Identical
- First edition
- Author: Scott Turow
- Language: English
- Genre: Legal thriller, crime
- Publisher: Grand Central Publishing
- Publication date: October 15, 2013
- Publication place: United States
- Media type: Print (hardback & paperback) and eBook
- Pages: 384 pp
- ISBN: 978-1-4555-2721-2
- Preceded by: Innocent
- Followed by: Testimony

= Identical (Turow novel) =

2013 novel by Scott Turow

Identical, published in 2013, is a novel by Scott Turow which details the complicated relationship between the Kronon and the Gianis families, who are neighbors, friends, enemies, and rivals at different times throughout. Cass Gianis is sent to prison for the murder of Dita Kronon, his girlfriend; later Paul Gianis, Cass's identical twin brother, is running for mayor and Hal Kronon, Dita's older brother, uses his wealth to attempt to derail his campaign by accusing him of participating in Dita's murder.

== Synopsis ==
The novel opens earlier in the day when Dita is murdered; Paul, Cass, and their mother Lidia are attending an ecclesiastical New Year's party at Zeus Kronon's house in September 1982. Teri Kronon, the sister of Zeus, has been best friends with Lidia since they were both seven years old; Zeus, the father of Hal and Dita, has a history with Lidia, at one point asking her father for her hand in marriage, but he was rejected because his family was considered low-class when they were both in Greece. The twins are each twenty-five years old; Paul plans to become a deputy prosecutor in the Kindle County prosecuting attorney's office under Raymond Horgan, and Cass plans to enter the police academy. Zeus has amassed a fortune in real estate by developing shopping centers around the nation, and is running for governor, but withdraws from the race after Dita is murdered.

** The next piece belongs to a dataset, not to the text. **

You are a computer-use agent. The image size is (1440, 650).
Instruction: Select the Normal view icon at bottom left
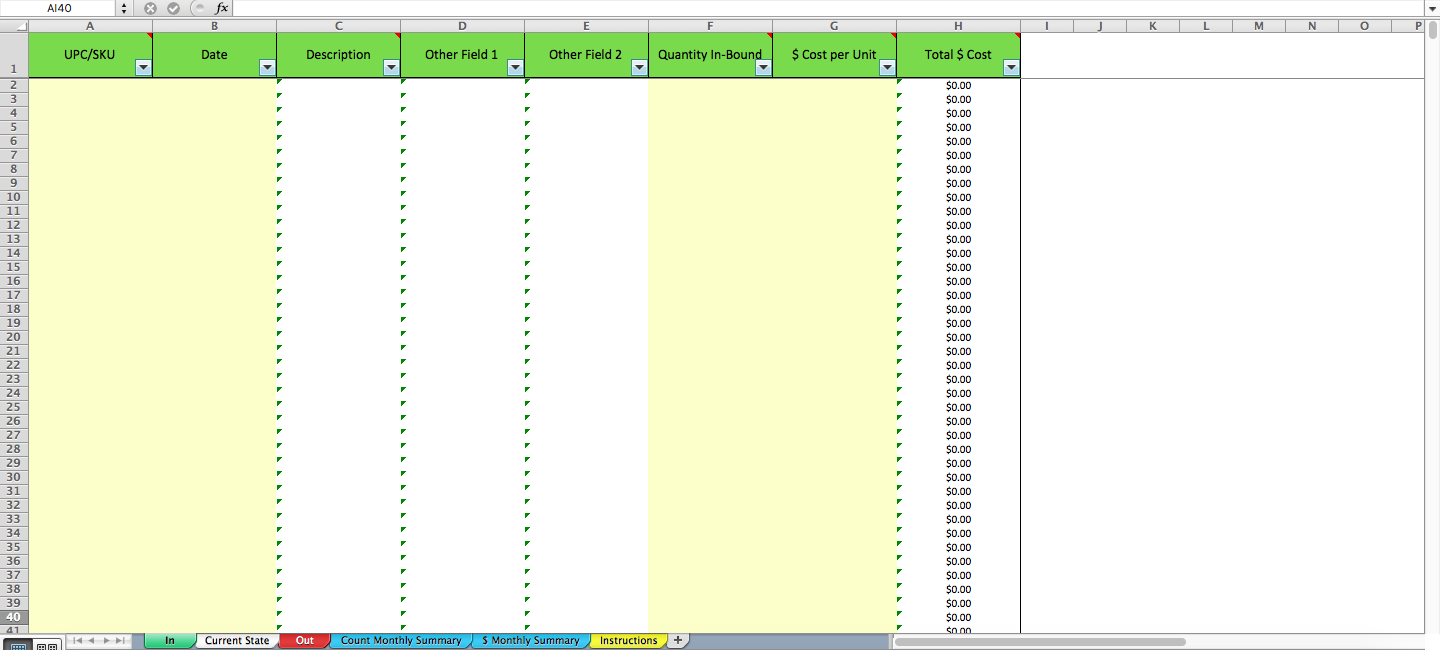19,645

Twenty-five years later, Cass is being released from prison after serving his sentence while his brother Paul is running for mayor; Hal, who has inherited his father's wealth and real estate empire, attends a parole hearing to object to Cass's pending release, where he accuses Paul of participating in Dita's murder. Hal continues to bankroll another investigation into Dita's murder, led by his chief of security, Evon Miller, and the original police investigator, Tim Brodie. At the same time, Hal begins running attack ads to derail Paul's mayoral campaign; Paul responds by suing Hal for defamation.

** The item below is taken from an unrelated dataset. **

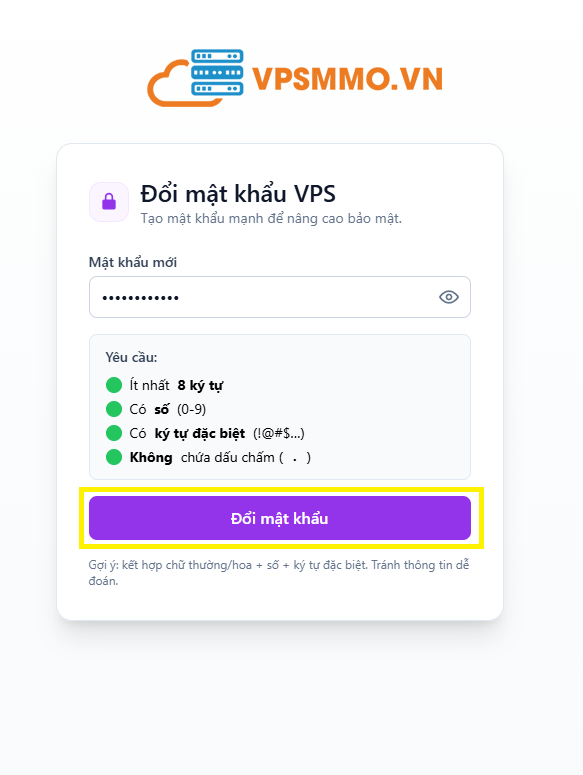Click green dot beside ký tự đặc biệt
Image resolution: width=583 pixels, height=775 pixels.
[114, 433]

The investigation gradually reveals details of the 1982 murder that had not been discovered at that time using more advanced scientific techniques.

==Development==
Turow credits the story of Castor and Pollux for the idea for the novel.

==Reception==
Rosecrans Baldwin, reviewing for NPR's All Things Considered, said the novel was "not terrible [...] But in my case, the book simply didn't meet a standard that Turow had established in my mind." Jonathan Yardley, reviewing for The Washington Post, wrote that "[Turow] has handled large themes more sure-handedly in his previous novels" but "[a]s the novel makes its way to its conclusion, it steadily picks up speed and interest."